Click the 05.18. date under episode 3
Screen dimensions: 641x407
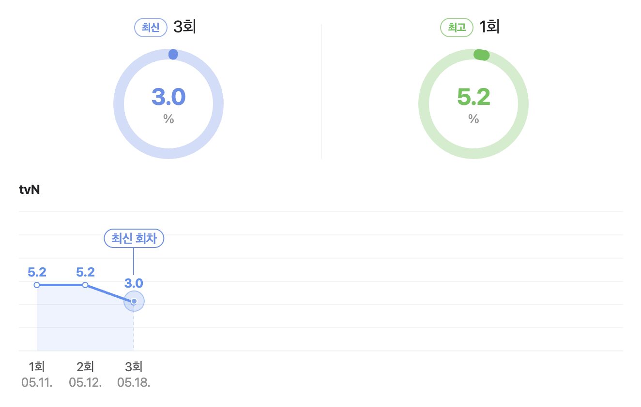pyautogui.click(x=134, y=382)
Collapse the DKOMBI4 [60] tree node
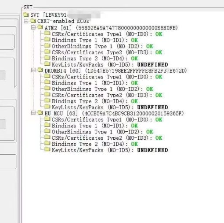 pos(33,70)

◆ **Uygulanacak talimatlar**
Yukarıdaki kayıtların bütün satırlarını boş olanları atlayarak "No" ve "Satır" sütunlarından oluşan bir Markdown tablosuna dönüştürün. Görselleri yanıta almayın.

◆ **Sorunun yanıtı**
| No | Satır |
|---|---|
| 1 | Click the 05.18. date under episode 3 |
| 2 | Screen dimensions: 641x407 |
| 3 | pyautogui.click(x=134, y=382) |
| 4 | Collapse the DKOMBI4 [60] tree node |
| 5 |  pos(33,70) |